**Excerpt provided:**
____________

Chief executive adds that the insurer has seen 3,000 new business interruption claims following the Supreme Court’s judgment in January
Allianz Insurance has been forced to pay out for coronavirus-related business interruption (BI) claims due to broker wordings, said Jon Dye, chief executive of Allianz Holdings.
Speaking to trade press following the publication of Allianz Holdings’s 2020 full year financial results, he said: “The only area where there is cover [for Covid-19-linked BI claims] are on broker wordings.
“It’s about 2.5% of our total business interruption sums insured where there are extensions for notifiable diseases or specified illnesses or other forms of denial of access cover where there might be some cover, so it’s a very small subset of the total business interruption book.”
He added that “all of the Allianz standard products have this clearly excluded”.
To prevent potential coverage discrepancies like this happening again, Dye said the solution lies in underwriting.
He continued: “The industry as a whole didn’t have this risk front of mind [18 months ago]. I don’t think the world as a whole had this risk front of mind and hence all of a sudden, we’re applying a bunch of wordings to a situation which they were never designed to respond to. We’ve found a lot of complexity in there.
“It does ask us some questions about how do we look at the broker wordings that are presented and how do we make sure they are transparent and accurate because our own wordings actually were transparent and accurate.”
Claims uptick
Following the Supreme Court’s final ruling in January this year, Dye told journalists Allianz Insurance has received 3,000 additional claims – however, only 100 of these will have cover, he added.
Describing the claims increase in the wake of the Supreme Court judgment as “very significant”, Dye explained: “That’s simply because the press reporting was [around] ‘a massive boost for small business’ and of course, lots of small business customers thought that this was a moment, therefore, to come forward with a claim and the vast majority of them don’t have any cover. The important thing for us is to clearly explain to people why the cover isn’t there.”
Despite this, Dye added that Allianz Insurance was not “much affected by the Supreme Court” decision, as it “probably only had about 200 claims that were impacted by that”. Dye said the firm was currently working through these claims, gathering information from broker partners.
A responsible approach
Speaking more broadly on how the insurer reacted to BI claims linked to the pandemic, Dye said: “We have handled this entirely appropriately and indeed through a market leading and responsible approach.
“We could see that some of these claims have been covered from the outset and we have been paying them from the outset. Clearly, the first instance judgment gave further clarity.
“For us, the story of BI claims has been much more about understanding what the cover is and paying the claims from the get go. That’s really why we find ourselves already at a point where 75% of all claims have received either an interim or final payment.
“The feedback that we’ve received from brokers in particular around that has been very positive and that’s just the right thing to do as far as we’re concerned.”
Dye added that “brokers have got a key role” when it comes to the claims process here “in terms of working with their clients to make sure that the information that the insurer needs to settle the claim is available”.
“We’re working through that portfolio of claims,” he continued. “You will undoubtedly see, as you do with any sort of claim, the more straightforward, smaller cases will get settled off quickly and many of them in fact already have been.
“There will be some of the bigger ticket cases where clearly the issues are more complex and a greater deal of information is required and they will take a bit longer.”
Net of reinsurance, Dye revealed that Allianz Insurance’s exposure to BI claims is £175m – he added that the firm has paid around 1,800 interim or full payments to date, which amounts to “£40m and counting”.
This includes 78% of valid small business claims. “The other 22%, we’re busily gathering the information via brokers from the customers, to enable us to settle those as well,” he added.
“That process is running pretty smoothly and we’re handling that in the same way you would handle any other catastrophe event, which is to make sure we’re looking after our customers and getting them the financial support that they need as quickly as possible.”

____________

**Source information:**

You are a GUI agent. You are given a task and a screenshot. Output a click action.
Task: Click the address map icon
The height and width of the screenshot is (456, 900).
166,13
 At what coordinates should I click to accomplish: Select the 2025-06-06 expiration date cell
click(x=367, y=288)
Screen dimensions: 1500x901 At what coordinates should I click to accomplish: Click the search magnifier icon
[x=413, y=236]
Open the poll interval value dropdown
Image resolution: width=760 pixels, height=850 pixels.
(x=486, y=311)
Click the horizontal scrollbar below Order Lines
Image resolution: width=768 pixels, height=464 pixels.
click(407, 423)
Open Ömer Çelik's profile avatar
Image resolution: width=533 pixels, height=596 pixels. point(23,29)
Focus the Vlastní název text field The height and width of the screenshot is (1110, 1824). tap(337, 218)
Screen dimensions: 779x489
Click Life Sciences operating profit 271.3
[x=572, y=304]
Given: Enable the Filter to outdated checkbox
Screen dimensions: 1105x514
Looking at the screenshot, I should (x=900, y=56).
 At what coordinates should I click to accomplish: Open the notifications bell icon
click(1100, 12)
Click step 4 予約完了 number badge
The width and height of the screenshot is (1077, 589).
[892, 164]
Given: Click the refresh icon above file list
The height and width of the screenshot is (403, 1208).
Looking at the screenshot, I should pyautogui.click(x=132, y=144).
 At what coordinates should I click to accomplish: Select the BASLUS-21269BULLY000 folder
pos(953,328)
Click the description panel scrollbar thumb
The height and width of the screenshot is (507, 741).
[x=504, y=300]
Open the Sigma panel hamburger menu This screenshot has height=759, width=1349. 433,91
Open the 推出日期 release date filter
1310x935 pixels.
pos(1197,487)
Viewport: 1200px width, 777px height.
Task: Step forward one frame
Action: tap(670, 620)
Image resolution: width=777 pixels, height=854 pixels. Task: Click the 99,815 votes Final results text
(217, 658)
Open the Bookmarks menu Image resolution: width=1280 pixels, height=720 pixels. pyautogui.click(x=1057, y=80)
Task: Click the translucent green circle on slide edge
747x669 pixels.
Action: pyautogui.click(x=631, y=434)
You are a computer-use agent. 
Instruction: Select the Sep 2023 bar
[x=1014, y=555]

____________

**Tasks to complete:**
[A] Translate this sentence from the article on Allianz's business interruption claims into French: "Dye said the firm was currently working through these claims, gathering information from broker partners."
[B] Copy the article on Allianz's business interruption claims word for word from "Chief executive adds" to "on broker wordings.".

**Solution set:**
[A] Dye a déclaré que l'entreprise traitait actuellement ces sinistres, en recueillant des informations auprès de ses courtiers partenaires.

[B]
Chief executive adds that the insurer has seen 3,000 new business interruption claims following the Supreme Court’s judgment in January
Allianz Insurance has been forced to pay out for coronavirus-related business interruption (BI) claims due to broker wordings, said Jon Dye, chief executive of Allianz Holdings.
Speaking to trade press following the publication of Allianz Holdings’s 2020 full year financial results, he said: “The only area where there is cover [for Covid-19-linked BI claims] are on broker wordings.